**Excerpted text**
=======

Erlang "object-oriented" after all?

Michael Turner leap@REDACTED
Tue Nov 24 08:25:01 CET 2009


I ran across a very interesting exchange with Alan Kay, who most likely
coined the term "object-oriented programming."

  http://userpage.fu-berlin.de/~ram/pub/pub_jf47ht81Ht/doc_kay_oop_en

If you'll excuse some (only slightly tendentious) editing of his remarks:

----
"I thought of objects being like biological cells and/or individual
computers on a network, only able to communicate with messages . . . . I
wanted to get rid of data. . . ."

"I realized that the cell/whole-computer metaphor would get rid of data,
and that "<-" [assignment operator in smalltalk] would be just another
message token . . . ."

"I didn't like the way Simula I or Simula 67 did inheritance . . . . So
I decided to leave out inheritance as a built-in feature until I
understood it better . . . .

"My original experiments with this architecture were done using a model
I adapted from . . . rather LISP-like [languages] but with a more
conventional readable syntax.  . . ."

"Another big influence at this time was Carl Hewitt's PLANNER (which
has never gotten the recognition it deserves, given how well and how
earlier it was able to anticipate Prolog) . . . ."

"I'm not against types, but I don't know of any type systems that
aren't a complete pain, so I still like dynamic typing.) . . . ."

"The people who liked objects as non-data were smaller in number, and .

=======

**Study material**

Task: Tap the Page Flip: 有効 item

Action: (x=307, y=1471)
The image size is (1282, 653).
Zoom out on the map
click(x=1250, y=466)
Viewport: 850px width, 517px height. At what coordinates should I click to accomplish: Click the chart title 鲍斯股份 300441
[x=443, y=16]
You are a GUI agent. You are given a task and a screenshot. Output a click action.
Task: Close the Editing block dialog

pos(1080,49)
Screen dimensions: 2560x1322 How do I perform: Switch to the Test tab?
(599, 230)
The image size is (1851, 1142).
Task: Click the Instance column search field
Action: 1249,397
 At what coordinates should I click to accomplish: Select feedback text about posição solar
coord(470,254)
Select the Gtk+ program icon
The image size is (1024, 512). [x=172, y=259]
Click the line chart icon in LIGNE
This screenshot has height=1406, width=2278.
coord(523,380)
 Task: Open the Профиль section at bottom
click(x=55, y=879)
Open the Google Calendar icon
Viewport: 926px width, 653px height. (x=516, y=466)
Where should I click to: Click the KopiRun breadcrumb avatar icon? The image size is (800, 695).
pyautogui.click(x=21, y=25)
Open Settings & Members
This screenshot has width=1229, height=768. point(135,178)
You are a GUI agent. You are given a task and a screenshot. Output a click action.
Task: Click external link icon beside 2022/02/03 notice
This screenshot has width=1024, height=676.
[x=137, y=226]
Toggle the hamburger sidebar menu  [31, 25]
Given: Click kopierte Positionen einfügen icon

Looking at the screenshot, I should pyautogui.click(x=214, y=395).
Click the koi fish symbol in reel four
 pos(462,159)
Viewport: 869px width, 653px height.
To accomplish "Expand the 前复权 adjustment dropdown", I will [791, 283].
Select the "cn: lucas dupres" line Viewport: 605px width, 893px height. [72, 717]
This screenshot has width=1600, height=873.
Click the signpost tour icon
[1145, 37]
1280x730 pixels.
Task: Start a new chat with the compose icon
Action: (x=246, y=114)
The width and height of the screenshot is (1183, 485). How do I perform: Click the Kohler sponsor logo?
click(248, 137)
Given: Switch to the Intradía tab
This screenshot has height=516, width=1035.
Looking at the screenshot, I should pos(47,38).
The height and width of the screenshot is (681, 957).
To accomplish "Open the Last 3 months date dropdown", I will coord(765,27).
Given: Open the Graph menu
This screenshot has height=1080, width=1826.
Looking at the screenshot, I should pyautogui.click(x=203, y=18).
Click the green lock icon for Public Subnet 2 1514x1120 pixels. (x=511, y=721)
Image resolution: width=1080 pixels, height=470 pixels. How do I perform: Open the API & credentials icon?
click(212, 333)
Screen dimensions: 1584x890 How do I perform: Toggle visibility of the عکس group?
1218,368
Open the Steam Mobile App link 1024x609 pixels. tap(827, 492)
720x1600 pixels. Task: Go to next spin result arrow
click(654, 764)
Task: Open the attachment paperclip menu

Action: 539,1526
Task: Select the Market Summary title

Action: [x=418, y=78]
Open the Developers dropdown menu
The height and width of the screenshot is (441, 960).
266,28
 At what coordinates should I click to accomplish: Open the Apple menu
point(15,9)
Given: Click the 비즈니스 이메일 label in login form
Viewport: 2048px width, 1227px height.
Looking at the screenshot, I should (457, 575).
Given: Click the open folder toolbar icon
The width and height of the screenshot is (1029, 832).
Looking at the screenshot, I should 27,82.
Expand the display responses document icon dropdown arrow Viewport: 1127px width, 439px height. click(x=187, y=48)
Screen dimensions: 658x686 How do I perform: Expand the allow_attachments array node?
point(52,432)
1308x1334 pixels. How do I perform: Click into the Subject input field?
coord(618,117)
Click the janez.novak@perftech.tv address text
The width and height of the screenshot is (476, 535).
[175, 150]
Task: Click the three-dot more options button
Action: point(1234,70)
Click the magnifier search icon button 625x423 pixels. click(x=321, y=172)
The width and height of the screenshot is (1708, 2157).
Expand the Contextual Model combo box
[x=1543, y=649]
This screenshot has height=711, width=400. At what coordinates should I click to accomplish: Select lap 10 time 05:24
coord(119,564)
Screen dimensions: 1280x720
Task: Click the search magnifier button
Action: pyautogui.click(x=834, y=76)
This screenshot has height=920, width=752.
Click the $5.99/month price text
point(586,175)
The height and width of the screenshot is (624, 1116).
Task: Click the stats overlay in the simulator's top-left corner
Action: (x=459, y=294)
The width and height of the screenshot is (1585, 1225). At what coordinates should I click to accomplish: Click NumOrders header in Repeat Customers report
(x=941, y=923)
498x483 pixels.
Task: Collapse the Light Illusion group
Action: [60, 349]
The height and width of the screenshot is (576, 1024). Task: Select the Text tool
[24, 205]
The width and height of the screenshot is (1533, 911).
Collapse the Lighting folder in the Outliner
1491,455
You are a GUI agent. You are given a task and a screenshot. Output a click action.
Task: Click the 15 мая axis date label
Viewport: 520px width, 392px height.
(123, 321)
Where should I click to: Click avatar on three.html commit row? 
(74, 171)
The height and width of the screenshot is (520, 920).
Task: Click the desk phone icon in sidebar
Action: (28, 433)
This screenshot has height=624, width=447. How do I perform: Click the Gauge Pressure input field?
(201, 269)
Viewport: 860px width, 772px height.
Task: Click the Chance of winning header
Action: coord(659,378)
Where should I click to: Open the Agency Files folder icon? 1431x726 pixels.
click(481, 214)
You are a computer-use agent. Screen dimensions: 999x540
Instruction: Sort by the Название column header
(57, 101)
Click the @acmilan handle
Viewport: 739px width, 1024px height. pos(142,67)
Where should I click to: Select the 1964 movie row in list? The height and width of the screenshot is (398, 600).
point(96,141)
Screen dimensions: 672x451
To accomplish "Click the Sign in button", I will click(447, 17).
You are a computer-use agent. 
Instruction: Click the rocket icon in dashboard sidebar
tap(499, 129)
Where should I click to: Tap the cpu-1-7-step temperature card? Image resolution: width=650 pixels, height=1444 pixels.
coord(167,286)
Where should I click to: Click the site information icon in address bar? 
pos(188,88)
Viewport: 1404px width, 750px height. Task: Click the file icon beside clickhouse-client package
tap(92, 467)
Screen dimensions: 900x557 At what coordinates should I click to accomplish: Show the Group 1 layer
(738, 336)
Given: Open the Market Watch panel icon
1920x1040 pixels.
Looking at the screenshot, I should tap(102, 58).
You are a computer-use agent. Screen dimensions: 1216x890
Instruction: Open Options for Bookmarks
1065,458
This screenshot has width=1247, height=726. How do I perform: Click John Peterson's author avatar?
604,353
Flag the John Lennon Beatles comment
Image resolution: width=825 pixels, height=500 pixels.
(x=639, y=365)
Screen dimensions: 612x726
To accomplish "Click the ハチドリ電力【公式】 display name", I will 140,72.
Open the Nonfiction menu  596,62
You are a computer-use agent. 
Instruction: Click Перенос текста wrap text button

=======

**Work order 1**
Please rewrite the post about Alan Kay's view of objects from "If you'll excuse" up to and including "better . . . .", swapping "inheritance" for "delegation".
**Work order 2**
Write the next part of the post about Alan Kay's view of objects, picking up where it stops.

**Answer space 1**
If you'll excuse some (only slightly tendentious) editing of his remarks:

----
"I thought of objects being like biological cells and/or individual
computers on a network, only able to communicate with messages . . . . I
wanted to get rid of data. . . ."

"I realized that the cell/whole-computer metaphor would get rid of data,
and that "<-" [assignment operator in smalltalk] would be just another
message token . . . ."

"I didn't like the way Simula I or Simula 67 did delegation . . . . So
I decided to leave out delegation as a built-in feature until I
understood it better . . . .

**Answer space 2**
 . .  pretty much all of this group were . . . . were involved in one
way or another with the design of ARPAnet->Internet in which the basic
unit of computation was a whole computer. But just to show how
stubbornly an idea can hang on, all through the seventies and eighties,
there were many people who tried to get by with "Remote Procedure
Call" instead of thinking about objects and messages. . . ."

"OOP to me means only messaging, local retention and protection and
hiding of state-process, and extreme late-binding of all things . . . ."
----

So perhaps it would be forgiveable to describe Erlang as not just
concurrent, functional, fault-tolerant, soft-real-time, and strongly
influenced by both academic logic programming and real-world networking
problems, but also as "object-oriented in the original (and perhaps
best) sense of the term."  At least on the theory that any major
buzzword pile-up should be salvaged with a rhetorically graceful
crescendo.

Besides, what's that old saying again?  "Those who don't learn from
history are condemned to be repeatedly over-awed by those who can fake
it"?

;-)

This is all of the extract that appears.